Prof. Dr. Fahri Işık M.Ö. 8. yüzyılın sonu ile M.Ö. 7.
yüzyılın başına tarihlenen Karatepe'deki
bir yazıttan yola çıkarak şunları söylemektedir: Kizzuvatna kralı Astawanda kendi büyükbabasının Muksus veya Muksa adında bir kişi olduğunu belirtmektedir. Bu kişi kesinlikle Hitit soyundan gelen birisi olmalıdır.
Hititçe ve Helence karşılaştırmada Muksus
ile Mopsus, Perge ile Parcha,
Patara ile Patar benzerlikleriden yola çıkarak, Karatepe’deki Geç Hitit Beyinin
atasının da Helenler tarafından daha sonra Heroos
(kahraman) olarak kabul edildiğini söylemektedir.
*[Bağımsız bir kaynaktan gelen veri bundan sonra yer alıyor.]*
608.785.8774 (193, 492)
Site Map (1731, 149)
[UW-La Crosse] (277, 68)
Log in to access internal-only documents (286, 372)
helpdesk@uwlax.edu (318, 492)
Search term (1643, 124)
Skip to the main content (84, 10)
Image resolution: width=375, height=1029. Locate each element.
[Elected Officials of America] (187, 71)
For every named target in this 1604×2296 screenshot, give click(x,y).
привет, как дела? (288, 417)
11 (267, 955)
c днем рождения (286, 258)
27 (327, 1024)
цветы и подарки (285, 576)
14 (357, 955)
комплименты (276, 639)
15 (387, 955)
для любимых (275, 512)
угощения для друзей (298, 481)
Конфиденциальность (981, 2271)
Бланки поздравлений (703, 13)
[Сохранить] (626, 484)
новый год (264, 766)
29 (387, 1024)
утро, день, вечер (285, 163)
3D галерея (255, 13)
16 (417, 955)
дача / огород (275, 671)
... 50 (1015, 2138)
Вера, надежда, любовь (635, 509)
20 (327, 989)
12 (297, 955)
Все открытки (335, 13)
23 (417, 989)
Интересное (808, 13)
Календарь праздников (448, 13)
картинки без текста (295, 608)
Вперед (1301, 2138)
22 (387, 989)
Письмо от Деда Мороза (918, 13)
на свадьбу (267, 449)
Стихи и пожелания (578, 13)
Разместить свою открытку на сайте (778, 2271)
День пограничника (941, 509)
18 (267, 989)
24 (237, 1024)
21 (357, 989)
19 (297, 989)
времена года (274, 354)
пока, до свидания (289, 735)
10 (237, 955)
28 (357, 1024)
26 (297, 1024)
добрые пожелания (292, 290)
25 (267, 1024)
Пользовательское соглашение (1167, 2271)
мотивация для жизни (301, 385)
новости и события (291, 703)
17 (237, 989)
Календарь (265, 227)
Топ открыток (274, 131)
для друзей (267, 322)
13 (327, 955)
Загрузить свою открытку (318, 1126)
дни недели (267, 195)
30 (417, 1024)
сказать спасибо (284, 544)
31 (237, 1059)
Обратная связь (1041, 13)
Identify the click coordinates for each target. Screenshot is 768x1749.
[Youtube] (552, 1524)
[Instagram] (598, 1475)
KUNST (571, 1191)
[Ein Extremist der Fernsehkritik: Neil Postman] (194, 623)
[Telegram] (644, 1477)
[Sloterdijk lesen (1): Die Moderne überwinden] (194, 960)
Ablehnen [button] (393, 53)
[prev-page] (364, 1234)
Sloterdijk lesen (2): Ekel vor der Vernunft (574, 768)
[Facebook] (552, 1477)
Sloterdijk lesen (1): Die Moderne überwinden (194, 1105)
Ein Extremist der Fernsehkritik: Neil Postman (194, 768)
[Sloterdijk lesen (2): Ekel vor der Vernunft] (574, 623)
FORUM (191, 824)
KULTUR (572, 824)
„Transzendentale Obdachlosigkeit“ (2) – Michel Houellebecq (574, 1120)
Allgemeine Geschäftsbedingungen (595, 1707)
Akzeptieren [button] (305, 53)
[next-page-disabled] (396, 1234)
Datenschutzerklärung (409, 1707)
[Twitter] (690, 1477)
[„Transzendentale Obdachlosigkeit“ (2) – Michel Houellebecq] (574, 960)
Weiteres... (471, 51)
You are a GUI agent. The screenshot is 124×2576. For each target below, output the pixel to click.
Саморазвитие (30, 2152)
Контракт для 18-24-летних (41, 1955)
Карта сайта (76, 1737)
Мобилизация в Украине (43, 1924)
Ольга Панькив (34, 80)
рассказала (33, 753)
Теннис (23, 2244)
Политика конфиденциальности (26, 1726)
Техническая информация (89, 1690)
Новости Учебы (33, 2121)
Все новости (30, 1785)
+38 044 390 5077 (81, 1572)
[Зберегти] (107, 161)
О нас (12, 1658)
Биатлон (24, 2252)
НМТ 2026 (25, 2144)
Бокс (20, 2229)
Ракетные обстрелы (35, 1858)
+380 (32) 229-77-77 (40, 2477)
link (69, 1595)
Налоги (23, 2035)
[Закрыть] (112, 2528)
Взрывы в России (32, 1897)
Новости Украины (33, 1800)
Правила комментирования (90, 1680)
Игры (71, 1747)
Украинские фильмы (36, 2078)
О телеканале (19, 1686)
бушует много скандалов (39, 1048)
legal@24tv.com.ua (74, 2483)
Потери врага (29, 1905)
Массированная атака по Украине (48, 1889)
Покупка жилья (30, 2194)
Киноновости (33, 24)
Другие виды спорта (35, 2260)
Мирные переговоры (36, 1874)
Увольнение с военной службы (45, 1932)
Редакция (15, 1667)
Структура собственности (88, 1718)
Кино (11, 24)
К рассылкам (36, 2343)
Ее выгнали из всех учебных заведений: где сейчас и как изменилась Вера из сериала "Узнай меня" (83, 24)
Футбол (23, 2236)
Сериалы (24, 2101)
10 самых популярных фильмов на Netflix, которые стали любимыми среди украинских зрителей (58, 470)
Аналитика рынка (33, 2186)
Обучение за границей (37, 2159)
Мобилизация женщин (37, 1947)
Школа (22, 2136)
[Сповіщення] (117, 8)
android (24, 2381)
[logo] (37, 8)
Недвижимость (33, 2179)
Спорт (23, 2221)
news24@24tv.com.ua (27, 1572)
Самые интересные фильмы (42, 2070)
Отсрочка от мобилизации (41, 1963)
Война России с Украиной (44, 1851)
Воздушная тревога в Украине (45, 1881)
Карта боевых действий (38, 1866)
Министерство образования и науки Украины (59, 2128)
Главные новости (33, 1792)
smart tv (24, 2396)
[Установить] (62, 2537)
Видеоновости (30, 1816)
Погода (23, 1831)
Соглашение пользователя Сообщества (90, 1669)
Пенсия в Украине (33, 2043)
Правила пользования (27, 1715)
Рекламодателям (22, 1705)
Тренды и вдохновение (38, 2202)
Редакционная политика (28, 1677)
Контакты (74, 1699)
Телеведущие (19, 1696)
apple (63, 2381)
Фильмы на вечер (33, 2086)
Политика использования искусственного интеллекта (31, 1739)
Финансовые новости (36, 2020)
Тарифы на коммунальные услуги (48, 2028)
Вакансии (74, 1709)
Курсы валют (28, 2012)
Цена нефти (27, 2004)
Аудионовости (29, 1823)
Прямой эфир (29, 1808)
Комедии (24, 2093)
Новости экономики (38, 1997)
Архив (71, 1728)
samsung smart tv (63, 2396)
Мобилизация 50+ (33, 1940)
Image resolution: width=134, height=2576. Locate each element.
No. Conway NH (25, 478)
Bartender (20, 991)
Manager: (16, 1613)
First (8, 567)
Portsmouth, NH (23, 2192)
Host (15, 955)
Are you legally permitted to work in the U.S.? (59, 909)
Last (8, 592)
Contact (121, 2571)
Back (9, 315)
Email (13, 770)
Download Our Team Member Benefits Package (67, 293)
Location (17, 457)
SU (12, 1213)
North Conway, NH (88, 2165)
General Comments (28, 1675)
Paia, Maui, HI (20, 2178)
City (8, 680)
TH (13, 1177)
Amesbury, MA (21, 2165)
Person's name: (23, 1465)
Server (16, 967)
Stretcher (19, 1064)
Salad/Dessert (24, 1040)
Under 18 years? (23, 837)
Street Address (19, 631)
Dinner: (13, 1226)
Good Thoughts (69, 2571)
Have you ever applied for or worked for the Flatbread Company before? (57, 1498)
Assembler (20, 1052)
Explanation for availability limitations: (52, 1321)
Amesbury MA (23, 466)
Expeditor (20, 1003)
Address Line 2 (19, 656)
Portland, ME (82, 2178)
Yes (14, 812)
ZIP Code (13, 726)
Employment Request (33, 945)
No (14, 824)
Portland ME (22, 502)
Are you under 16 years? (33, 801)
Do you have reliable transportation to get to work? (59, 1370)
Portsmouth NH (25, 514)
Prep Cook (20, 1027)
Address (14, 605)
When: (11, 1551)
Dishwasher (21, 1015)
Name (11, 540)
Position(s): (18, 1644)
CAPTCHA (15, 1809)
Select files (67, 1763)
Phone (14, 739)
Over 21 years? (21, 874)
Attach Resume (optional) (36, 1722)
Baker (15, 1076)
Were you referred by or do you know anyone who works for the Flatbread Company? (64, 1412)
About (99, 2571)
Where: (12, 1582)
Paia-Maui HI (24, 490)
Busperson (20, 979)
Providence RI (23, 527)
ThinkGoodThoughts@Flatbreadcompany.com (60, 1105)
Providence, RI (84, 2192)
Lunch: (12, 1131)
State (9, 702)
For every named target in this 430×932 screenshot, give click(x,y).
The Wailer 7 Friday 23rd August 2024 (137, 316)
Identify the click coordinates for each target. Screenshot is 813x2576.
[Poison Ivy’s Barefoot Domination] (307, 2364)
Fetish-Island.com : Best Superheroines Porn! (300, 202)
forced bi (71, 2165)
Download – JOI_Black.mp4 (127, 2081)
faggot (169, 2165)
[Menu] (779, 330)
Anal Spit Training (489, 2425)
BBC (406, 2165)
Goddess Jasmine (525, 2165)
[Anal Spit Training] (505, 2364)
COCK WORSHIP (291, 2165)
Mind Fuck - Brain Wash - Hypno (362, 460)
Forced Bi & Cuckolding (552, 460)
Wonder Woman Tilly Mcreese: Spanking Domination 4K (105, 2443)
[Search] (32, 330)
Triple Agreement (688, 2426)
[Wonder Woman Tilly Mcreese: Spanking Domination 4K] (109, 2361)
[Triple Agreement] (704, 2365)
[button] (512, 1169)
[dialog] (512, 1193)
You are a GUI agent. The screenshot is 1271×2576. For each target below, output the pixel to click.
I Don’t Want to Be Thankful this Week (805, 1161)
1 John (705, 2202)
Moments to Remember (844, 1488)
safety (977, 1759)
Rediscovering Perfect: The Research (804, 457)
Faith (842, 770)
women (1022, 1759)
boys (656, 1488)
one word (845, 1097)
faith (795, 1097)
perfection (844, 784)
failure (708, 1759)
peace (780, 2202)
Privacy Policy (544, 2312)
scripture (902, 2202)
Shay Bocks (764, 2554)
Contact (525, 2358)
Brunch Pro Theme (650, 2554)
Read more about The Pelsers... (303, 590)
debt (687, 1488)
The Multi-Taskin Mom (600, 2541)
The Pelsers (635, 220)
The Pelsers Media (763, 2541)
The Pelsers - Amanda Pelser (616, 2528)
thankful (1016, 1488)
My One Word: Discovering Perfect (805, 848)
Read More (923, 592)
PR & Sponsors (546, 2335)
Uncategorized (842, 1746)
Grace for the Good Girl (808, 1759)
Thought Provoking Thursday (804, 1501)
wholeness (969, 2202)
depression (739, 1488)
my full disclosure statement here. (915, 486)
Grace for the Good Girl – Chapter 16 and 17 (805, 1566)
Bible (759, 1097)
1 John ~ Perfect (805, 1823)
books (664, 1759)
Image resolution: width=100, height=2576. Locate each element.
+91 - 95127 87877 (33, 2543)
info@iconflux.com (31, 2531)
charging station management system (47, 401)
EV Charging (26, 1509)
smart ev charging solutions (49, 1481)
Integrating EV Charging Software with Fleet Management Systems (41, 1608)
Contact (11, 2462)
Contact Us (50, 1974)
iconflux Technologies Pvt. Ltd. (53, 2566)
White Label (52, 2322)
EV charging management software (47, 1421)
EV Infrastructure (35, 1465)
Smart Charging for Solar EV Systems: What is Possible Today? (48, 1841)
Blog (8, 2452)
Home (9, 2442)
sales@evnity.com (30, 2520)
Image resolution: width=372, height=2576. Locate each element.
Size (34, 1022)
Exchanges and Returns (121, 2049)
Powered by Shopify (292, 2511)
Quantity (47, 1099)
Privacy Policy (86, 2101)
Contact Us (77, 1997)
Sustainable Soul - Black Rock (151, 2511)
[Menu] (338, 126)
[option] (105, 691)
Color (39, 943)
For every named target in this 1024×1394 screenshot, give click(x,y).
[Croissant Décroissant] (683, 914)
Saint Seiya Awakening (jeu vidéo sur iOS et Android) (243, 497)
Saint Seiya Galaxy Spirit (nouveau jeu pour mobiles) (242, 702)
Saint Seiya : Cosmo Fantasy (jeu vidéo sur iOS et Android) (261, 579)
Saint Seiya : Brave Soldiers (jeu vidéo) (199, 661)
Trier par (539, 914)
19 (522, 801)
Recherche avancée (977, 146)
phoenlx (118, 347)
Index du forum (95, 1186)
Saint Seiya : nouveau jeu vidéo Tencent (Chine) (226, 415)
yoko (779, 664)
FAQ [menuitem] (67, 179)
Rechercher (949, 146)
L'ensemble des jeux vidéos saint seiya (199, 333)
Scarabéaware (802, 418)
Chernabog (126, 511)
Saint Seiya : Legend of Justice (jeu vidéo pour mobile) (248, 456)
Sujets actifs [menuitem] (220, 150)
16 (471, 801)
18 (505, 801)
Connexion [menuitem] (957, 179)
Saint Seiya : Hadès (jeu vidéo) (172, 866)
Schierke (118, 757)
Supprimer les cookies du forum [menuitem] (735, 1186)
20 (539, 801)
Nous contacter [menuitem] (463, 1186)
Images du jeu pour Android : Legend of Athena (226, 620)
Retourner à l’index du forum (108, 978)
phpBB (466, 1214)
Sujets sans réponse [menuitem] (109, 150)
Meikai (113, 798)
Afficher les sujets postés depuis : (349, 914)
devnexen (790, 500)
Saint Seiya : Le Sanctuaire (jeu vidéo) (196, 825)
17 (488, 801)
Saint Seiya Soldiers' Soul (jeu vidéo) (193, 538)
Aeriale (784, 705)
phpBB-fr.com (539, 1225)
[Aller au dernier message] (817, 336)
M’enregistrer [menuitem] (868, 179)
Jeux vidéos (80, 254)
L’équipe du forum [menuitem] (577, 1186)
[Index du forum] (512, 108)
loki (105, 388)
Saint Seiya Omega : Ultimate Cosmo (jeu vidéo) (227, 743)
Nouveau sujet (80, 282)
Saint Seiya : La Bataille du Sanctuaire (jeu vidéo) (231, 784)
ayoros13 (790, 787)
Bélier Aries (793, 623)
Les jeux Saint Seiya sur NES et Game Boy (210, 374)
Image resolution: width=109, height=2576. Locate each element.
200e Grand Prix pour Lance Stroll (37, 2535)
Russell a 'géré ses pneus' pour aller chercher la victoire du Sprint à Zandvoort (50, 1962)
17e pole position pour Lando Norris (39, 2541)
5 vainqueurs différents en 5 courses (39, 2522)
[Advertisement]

Perge şehir sikkeleri üzerinde şehrin baş tanrıçası Artemis
Pergaia her zaman Wanassa Preiis
olarak yazılmıştır. Preiis veya Preiia çok büyük bir olasılıkla şehrin adı
olmalıdır.
Erken Aspendos sikkerinde şehrin adı
"Estwediiys" ve Syllion’da "Selyviis" olarak
yazılmıştı. Strabon’un belirttiğine göre Pamfilya diyalekti Helenler için
yabancıydı. Side ve Sillyon’da yerli dilde yazılmış yazıtlar ele geçmiştir.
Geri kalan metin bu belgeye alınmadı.